Ligation of two different DNA sequences to generate one DNA sequence.
Operation
Load two DNA sequences into the main current directory.
Here we use the sample DNA fragment Bsub_50 kb.gbk sequence as a sample of DNA fragment sequence digested and digested with a specific restriction enzyme (BamHI) in advance.
Since these fragments digested and cleaved with one restriction enzyme, they have the same terminal shape.
From the menu, choose Cloning -> Ligation -> Simple Ligation.
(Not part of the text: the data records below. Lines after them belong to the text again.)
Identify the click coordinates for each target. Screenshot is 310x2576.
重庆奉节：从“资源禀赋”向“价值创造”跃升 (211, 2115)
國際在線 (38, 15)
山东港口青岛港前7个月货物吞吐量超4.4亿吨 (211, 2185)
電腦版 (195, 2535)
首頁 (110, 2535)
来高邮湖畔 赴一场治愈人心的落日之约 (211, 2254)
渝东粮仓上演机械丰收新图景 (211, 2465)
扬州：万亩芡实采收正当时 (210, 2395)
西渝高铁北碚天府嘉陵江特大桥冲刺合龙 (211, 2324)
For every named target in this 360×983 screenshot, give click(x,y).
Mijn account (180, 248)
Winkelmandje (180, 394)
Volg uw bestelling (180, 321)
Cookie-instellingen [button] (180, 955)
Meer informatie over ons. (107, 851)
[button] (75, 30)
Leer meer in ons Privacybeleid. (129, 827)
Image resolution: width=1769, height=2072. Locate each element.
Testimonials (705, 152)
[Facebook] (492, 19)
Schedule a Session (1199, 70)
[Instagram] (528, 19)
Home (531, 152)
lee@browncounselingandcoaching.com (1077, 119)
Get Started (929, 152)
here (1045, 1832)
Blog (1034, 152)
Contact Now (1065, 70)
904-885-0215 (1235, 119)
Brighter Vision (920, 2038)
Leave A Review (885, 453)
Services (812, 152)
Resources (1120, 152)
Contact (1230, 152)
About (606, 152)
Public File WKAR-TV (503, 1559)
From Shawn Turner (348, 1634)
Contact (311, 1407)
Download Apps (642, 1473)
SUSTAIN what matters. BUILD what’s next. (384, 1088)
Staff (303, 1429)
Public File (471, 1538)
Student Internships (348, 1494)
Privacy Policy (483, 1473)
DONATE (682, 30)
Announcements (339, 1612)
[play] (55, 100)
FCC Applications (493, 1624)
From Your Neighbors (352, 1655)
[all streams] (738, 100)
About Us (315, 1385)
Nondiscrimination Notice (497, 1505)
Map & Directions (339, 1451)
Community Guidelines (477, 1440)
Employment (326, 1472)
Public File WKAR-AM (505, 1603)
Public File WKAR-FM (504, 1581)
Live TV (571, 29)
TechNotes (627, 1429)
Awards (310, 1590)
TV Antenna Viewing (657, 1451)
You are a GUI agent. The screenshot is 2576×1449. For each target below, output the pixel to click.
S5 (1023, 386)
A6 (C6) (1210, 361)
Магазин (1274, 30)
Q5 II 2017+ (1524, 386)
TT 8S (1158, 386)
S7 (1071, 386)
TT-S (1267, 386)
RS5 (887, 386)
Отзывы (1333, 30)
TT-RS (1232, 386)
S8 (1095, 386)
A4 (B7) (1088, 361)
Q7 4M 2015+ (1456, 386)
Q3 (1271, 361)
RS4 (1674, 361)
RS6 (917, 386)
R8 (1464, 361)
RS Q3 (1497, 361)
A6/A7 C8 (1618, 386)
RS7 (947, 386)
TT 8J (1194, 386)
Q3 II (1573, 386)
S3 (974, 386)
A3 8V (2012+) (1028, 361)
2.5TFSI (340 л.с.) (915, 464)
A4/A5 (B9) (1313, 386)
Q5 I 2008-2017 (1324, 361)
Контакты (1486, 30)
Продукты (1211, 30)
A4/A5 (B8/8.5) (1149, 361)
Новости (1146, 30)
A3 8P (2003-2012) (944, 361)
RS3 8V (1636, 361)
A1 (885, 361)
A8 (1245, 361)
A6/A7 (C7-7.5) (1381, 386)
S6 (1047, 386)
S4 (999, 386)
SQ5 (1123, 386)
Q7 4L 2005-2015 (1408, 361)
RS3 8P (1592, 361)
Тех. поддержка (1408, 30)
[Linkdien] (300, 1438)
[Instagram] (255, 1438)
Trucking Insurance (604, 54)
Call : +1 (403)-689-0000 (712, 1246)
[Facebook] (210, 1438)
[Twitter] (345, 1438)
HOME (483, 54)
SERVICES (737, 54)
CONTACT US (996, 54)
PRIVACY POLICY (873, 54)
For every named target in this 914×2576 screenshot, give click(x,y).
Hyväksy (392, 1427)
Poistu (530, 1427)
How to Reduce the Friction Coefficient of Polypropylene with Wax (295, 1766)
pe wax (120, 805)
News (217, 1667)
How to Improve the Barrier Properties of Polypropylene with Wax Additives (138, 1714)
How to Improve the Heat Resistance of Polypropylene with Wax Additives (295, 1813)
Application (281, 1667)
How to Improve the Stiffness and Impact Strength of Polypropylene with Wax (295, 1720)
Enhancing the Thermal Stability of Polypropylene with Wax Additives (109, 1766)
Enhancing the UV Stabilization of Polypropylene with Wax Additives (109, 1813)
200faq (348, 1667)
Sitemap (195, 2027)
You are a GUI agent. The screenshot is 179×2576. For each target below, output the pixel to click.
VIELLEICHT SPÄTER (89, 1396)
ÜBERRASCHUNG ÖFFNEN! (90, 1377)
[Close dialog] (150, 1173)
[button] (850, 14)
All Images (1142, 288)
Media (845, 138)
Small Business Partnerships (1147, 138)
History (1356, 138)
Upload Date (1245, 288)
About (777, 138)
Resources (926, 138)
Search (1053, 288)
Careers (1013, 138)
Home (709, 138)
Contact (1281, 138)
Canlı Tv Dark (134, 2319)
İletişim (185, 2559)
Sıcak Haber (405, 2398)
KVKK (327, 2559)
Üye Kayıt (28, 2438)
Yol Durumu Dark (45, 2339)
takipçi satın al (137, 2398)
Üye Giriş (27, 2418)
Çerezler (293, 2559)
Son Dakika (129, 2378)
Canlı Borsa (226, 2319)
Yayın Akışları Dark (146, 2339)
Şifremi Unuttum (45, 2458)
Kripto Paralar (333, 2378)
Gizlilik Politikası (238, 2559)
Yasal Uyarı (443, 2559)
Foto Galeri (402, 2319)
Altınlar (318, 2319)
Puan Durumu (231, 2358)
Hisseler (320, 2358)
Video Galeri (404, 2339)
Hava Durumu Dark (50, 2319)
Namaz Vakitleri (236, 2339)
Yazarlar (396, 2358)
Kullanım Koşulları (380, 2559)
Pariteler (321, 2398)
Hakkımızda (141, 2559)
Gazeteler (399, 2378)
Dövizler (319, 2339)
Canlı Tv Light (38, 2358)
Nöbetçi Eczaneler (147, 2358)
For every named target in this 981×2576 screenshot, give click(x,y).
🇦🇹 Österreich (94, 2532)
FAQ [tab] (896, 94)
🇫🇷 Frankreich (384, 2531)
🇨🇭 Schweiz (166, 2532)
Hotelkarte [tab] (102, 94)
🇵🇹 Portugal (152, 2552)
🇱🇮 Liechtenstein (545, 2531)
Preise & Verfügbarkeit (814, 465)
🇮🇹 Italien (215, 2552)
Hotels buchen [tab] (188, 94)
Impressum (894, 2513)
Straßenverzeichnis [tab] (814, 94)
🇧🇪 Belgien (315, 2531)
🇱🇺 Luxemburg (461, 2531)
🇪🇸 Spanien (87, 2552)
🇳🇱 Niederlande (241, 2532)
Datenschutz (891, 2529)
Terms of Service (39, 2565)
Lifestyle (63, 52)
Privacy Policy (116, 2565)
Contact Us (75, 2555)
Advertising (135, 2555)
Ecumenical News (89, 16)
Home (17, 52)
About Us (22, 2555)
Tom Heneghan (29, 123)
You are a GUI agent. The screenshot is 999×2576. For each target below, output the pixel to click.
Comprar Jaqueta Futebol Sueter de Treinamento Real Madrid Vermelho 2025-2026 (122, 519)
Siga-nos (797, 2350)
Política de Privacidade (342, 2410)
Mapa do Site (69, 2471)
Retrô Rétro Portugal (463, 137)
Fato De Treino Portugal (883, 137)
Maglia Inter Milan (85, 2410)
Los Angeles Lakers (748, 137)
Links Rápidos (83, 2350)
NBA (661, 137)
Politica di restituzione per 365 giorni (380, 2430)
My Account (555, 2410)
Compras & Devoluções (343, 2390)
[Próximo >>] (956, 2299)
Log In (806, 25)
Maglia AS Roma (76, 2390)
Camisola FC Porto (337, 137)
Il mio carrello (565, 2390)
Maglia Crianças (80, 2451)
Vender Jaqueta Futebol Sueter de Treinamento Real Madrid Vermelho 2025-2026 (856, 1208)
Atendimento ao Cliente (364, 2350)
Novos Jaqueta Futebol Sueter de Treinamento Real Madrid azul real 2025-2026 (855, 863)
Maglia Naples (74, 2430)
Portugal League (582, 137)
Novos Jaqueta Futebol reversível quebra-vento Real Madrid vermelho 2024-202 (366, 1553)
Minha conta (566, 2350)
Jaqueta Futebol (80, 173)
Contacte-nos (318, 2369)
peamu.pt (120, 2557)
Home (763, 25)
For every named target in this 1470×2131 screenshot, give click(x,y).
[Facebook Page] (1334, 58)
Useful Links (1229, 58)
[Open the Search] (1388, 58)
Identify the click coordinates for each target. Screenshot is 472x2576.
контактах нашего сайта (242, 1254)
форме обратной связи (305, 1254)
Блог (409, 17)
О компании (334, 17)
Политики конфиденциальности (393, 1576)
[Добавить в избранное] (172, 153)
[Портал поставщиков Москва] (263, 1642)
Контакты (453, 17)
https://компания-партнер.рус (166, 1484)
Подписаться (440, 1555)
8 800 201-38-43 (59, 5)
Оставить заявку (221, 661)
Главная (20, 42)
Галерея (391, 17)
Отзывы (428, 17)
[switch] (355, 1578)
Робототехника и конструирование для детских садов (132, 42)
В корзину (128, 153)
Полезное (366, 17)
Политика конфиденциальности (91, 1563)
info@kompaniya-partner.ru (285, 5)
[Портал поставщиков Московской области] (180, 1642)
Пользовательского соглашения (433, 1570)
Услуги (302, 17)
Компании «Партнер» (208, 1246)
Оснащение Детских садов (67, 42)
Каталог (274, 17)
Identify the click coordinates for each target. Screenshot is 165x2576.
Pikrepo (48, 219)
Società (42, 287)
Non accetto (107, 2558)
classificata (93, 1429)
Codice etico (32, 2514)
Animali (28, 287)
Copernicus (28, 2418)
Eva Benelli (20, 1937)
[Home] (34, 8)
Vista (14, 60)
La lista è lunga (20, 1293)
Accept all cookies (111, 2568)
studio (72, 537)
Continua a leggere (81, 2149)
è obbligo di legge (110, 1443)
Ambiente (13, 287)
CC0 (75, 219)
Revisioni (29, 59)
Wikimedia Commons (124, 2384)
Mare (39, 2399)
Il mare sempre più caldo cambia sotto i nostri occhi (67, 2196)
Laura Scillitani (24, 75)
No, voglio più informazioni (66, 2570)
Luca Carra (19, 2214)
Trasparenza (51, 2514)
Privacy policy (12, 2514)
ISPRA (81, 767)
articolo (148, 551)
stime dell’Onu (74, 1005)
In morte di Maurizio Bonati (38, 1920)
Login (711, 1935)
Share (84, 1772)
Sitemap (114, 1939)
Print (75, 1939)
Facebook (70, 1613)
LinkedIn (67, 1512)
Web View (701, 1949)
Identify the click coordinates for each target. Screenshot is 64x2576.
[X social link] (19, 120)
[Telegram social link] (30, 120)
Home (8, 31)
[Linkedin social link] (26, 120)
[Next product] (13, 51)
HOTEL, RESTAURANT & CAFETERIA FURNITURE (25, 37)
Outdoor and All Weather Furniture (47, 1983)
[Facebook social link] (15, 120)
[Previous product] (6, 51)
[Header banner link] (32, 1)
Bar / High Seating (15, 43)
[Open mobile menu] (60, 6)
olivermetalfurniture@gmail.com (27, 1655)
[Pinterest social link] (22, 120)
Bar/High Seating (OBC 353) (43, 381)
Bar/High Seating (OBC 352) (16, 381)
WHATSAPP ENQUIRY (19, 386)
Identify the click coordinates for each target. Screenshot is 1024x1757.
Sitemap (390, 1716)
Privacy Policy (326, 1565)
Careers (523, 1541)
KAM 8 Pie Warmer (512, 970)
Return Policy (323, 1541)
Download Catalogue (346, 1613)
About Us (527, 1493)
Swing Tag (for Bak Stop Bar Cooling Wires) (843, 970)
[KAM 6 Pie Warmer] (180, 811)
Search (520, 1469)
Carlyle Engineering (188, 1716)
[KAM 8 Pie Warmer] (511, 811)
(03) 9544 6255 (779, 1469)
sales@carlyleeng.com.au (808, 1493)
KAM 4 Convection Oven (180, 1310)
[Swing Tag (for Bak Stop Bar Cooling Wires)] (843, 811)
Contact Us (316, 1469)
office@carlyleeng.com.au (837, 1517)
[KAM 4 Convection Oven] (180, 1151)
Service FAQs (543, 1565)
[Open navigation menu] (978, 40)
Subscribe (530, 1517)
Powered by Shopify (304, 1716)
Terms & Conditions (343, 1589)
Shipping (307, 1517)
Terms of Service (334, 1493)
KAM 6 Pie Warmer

It is checked in the array of all the libraries on the list.
Click "Load ...".
Loading is executed immediately and a completion message is displayed when it is completed.
At the same time an array of all the selected ligation products is loaded into the main current directory.
It is well understood that the relationship between the four generated ligation products is copied to the reference feature map and viewed in parallel.
Right click on the reference directory to copy. A pop-up menu will be displayed.
Select "Change Current Directory".
A confirmation message "Change Current Directory?" Is displayed.
Click "Yes (Y)".
The copy destination is the current reference directory.
Return to the main directory and select all four generated sequences.
Then click the mouse.
A pop-up menu will be displayed.
Select "Copy to Ref".
All generated ligation product sequences are copied to the current reference directory.
Let's look at the four ligation product sequences on the reference feature map.
It turns out that the arrangement of the first lane and the fourth lane and the arrangement of the second lane and the fourth lane are reverse complementary sequence to each other.